The IWC Mark XVIII Review
The IWC Mark XVIII
After looking at watches day-in and day-out, I’ve found myself to become desensitized to the high prices that come along with a Patek Philippe, Rolex, Audemars Piguet, or Vacheron Constantin. I find myself looking at a $10,000 watch and saying, “wow that’s not too expensive”. Compared to some of the watches on the market, $10,000 is rather cheap.
Today I sat back and re-evaluated my perception of “affordable”. For myself and many other watch enthusiasts, $10,000 is a steep amount to drop on a luxury watch. A watch at that price point is not currently in my budget.
When I found this IWC Mark XVIII watch and saw it was priced at $3,950, I immediately was intrigued. The price is affordable for a luxury watch from a well-known brand. Both the price and the clean, understated dial instantly appealed to me. That being said, this watch does have some negative attributes.
1. Clean, easy-to-read dial. The time is front and center with large Arabic numerals and a three-hand display. You can choose between a white dial with black indices and black-outlined hands or a black dial with white indices and hands. Both dials have a generous application of lume. Even after the Super Luminova wears off, you’ll be able to read the time easily.

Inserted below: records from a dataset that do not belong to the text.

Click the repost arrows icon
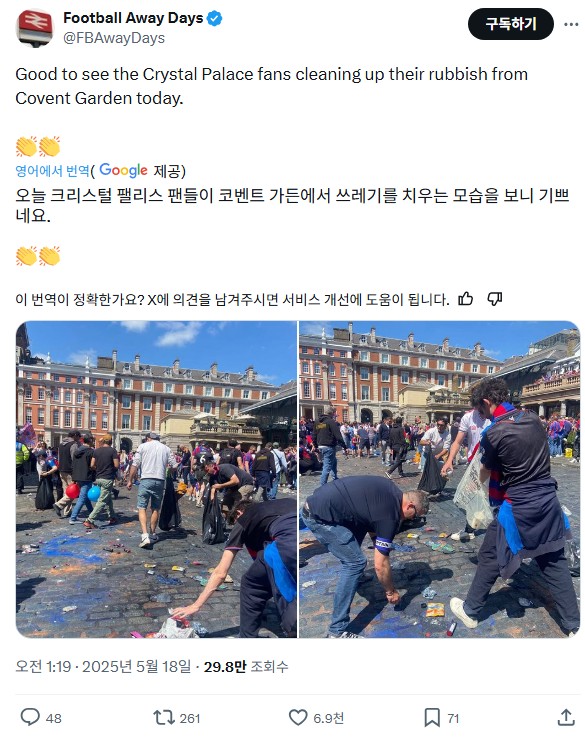Image resolution: width=585 pixels, height=740 pixels. [x=164, y=718]
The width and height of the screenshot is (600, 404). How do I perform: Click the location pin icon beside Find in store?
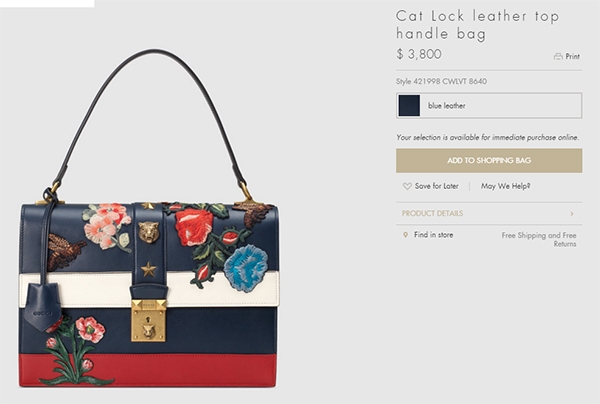(x=406, y=235)
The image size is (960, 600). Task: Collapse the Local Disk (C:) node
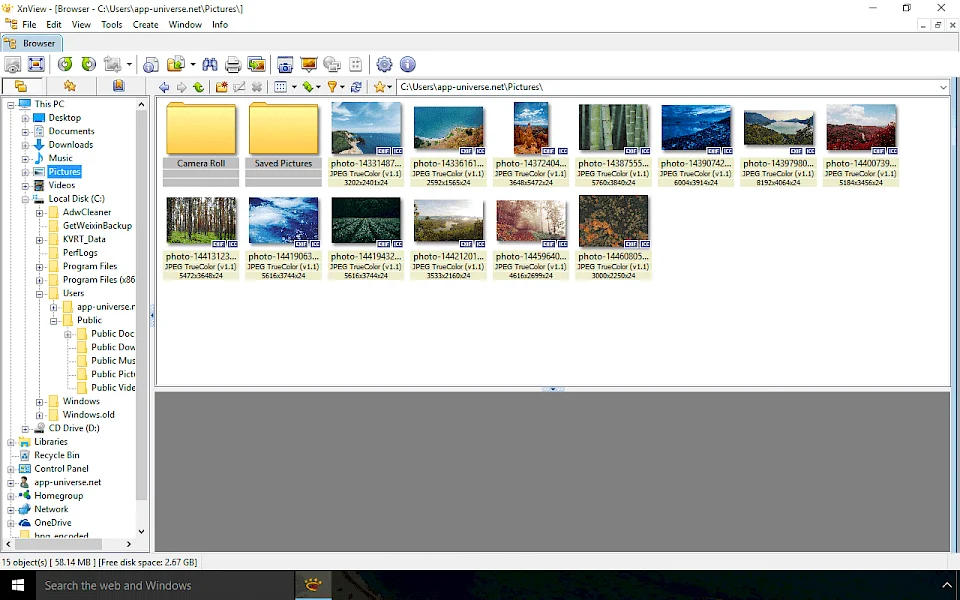pos(26,199)
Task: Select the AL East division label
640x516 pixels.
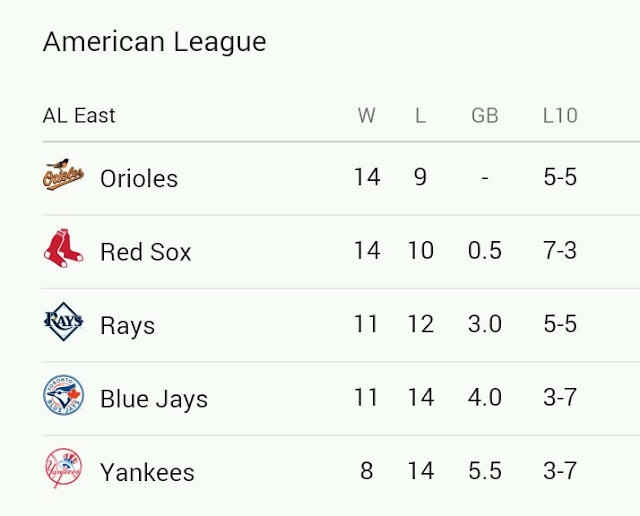Action: (x=79, y=116)
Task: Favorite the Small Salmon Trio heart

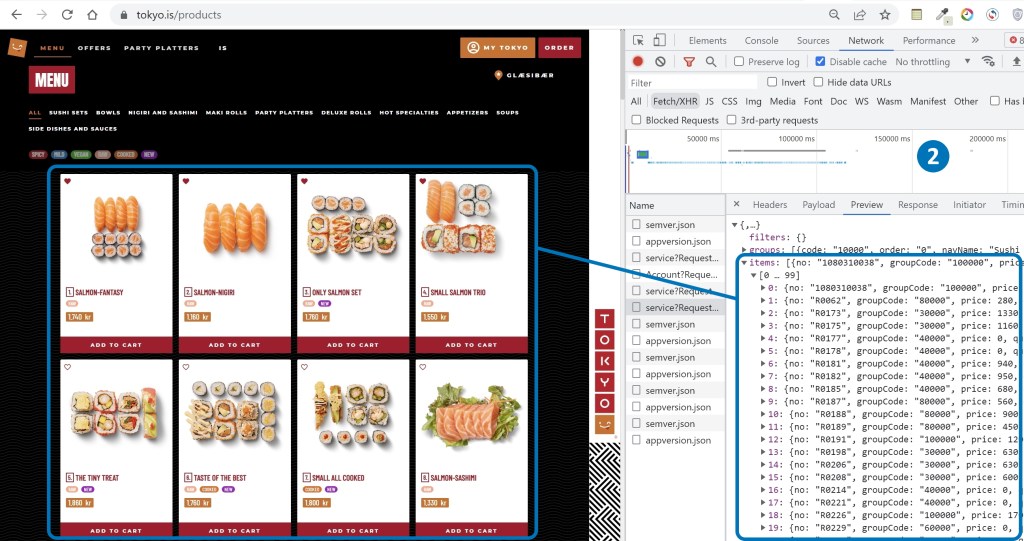Action: click(x=422, y=182)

2. The stainless steel case with a brushed finish adds a nice touch to the overall look of the watch. The finishing was well done, and it does not detract from the dial.
3. With options of a stainless steel bracelet or a calfskin leather strap, this watch can be used for work or weekends without looking out of place. It’s a good, entry-level watch for everyday use.
4.The soft-iron inner case will protect the watch against magnetic fields. Granted, this technology is rather standard in this day and age.
5. This is IWC’s most affordable watch in their Pilot’s watch collection by nearly $1000. If you’ve been eyeing an IWC Pilot watch but couldn’t afford it, then this may be your opportunity.
6. When you buy the watch, you buy the history that comes with an IWC Pilot’s watch.
1. Standard watch with a basic movement. The movement, an automatic Sellita calibre, is reliable but boring. It’s basically a rebuilt ETA 2892 with an attached Sellita SW-300 base. Nothing to shout home about, but it’s well-built and works well for the watch. It does offer a 42-hour power reserve and a date function.
2. You’ll be paying quite a bit for the prestige that comes with owning an IWC. There are quite a few competitively priced watches in this same price point. The alternative watches may not say “IWC” on the dial, but they offer more for your money. You’ll be paying for the watch that you buy instead of the name.To give you an idea of alternative brands, I suggest checking out Stowa, Laco, Damasko, Oris, Hamilton, Citizen, Timex, or Alpina. These are just a few of the available options.
3. As many other watch blogs have already noted, the date window is less than ideal. Because the movement is smaller than the case, the date is further from the dial than many would like. This causes the overall symmetry of the watch to be off-center. Some are able to ignore this odd placement, while for others it’s a deal breaker. One thing to note… if you don’t like the date window in pictures, that won’t change when you see the watch in-person.
All-in-all, this watch sticks to the basics. If you like the look and don’t mind paying a bit more for the brand name, then this is a watch to consider. It is also important to note that the 3,950 USD price is when you buy the watch with a leather strap. Buying the watch with a stainless steel bracelet will cost 4,950 USD.